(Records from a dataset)
--

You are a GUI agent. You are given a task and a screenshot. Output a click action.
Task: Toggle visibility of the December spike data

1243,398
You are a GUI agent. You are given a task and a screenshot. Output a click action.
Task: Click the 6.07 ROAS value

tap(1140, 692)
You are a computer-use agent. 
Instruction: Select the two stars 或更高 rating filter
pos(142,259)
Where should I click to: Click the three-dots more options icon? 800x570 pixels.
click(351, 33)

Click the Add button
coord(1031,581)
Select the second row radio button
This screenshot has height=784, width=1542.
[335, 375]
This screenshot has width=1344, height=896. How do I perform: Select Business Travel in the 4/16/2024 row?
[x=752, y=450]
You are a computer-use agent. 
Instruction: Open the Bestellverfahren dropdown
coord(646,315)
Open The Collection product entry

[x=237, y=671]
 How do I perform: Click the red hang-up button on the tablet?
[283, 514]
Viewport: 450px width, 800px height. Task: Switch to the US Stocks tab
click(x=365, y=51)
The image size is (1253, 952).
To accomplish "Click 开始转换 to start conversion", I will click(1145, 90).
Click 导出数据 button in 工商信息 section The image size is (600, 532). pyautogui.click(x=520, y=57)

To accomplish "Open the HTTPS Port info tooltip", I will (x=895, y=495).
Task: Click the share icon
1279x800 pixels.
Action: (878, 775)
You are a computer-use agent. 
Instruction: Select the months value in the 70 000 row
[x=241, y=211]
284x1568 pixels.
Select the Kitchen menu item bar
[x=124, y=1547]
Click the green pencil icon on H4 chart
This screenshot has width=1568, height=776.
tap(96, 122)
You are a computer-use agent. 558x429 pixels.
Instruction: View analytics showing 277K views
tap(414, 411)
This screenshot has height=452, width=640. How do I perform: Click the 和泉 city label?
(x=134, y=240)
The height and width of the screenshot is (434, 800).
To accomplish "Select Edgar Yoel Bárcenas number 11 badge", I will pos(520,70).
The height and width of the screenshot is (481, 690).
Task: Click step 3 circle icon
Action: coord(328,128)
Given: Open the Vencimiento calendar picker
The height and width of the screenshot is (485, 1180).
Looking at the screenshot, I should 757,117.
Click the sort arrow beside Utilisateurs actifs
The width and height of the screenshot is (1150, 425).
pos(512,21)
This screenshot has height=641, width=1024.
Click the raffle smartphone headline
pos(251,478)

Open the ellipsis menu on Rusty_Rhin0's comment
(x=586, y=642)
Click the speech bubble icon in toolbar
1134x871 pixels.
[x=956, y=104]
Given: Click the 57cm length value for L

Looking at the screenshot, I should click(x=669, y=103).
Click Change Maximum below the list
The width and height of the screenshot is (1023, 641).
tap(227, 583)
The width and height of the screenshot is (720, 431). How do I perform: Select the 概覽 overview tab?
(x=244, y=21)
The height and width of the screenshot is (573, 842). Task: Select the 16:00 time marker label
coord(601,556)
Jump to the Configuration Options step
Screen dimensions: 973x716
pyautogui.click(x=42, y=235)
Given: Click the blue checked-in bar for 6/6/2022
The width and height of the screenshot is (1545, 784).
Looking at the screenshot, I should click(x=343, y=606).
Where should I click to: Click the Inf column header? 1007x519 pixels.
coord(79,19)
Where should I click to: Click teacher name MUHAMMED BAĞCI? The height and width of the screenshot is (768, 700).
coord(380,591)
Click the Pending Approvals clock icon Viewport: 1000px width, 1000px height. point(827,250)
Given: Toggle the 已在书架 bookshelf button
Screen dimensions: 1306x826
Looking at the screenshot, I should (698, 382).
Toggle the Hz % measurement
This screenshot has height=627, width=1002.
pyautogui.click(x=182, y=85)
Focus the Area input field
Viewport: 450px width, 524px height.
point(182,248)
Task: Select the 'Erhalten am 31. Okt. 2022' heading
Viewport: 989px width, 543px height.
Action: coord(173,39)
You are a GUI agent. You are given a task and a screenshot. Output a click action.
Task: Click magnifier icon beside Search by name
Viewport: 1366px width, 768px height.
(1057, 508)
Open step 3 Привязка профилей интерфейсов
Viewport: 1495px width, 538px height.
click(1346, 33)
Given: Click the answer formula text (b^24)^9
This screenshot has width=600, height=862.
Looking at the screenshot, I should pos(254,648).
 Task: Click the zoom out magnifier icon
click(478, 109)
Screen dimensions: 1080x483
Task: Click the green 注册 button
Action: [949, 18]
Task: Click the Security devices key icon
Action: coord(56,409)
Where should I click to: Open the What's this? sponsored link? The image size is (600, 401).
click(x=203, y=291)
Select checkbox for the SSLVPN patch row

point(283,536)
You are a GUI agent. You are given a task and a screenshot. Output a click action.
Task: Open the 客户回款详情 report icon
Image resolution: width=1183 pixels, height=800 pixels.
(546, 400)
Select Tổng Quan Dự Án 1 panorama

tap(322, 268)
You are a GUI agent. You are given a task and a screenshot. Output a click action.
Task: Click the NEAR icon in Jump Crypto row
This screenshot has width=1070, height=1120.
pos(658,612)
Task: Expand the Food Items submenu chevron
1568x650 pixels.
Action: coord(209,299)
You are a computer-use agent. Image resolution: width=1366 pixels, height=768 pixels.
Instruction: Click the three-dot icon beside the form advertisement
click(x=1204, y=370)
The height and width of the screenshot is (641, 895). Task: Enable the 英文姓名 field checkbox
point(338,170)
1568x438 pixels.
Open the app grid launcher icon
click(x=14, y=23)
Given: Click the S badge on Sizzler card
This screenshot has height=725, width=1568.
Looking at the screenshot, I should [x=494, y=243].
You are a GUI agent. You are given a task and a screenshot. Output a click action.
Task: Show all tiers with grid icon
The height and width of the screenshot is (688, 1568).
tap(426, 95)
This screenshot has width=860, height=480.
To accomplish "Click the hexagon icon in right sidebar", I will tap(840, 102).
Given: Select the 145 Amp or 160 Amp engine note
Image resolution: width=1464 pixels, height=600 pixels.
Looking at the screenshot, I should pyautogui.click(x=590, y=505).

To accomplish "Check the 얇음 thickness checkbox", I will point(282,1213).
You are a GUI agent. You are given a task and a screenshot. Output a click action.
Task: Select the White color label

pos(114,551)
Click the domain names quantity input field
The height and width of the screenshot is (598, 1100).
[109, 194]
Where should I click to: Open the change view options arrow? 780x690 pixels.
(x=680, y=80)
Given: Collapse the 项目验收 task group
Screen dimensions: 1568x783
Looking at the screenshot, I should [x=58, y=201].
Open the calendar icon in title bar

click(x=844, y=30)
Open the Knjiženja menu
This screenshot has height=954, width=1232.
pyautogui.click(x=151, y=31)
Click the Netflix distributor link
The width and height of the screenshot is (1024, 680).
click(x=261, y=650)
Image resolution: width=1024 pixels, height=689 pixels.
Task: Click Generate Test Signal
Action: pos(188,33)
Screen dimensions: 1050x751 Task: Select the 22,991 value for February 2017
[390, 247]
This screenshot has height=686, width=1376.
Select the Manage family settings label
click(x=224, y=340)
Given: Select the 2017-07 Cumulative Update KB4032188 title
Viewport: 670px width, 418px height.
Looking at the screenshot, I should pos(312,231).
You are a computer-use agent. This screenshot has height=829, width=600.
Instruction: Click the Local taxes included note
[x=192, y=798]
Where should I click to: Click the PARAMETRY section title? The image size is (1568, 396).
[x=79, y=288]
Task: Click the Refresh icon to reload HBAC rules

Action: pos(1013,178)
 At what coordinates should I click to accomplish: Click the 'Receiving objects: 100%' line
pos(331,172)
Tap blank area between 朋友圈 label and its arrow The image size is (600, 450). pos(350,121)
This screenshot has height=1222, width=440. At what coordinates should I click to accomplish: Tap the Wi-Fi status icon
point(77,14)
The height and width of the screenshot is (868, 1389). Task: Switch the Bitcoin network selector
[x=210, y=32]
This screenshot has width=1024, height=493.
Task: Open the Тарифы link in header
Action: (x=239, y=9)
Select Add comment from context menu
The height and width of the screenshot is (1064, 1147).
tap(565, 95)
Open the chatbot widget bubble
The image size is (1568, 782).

--

Problem
Print, from the entries above, the line with "Task: Click the share icon", the line with "You are a computer-use agent. 558x429 pixels." and all lines between them, exactly and with nothing else.

Reply to the task
Task: Click the share icon
1279x800 pixels.
Action: (878, 775)
You are a computer-use agent. 
Instruction: Select the months value in the 70 000 row
[x=241, y=211]
284x1568 pixels.
Select the Kitchen menu item bar
[x=124, y=1547]
Click the green pencil icon on H4 chart
This screenshot has width=1568, height=776.
tap(96, 122)
You are a computer-use agent. 558x429 pixels.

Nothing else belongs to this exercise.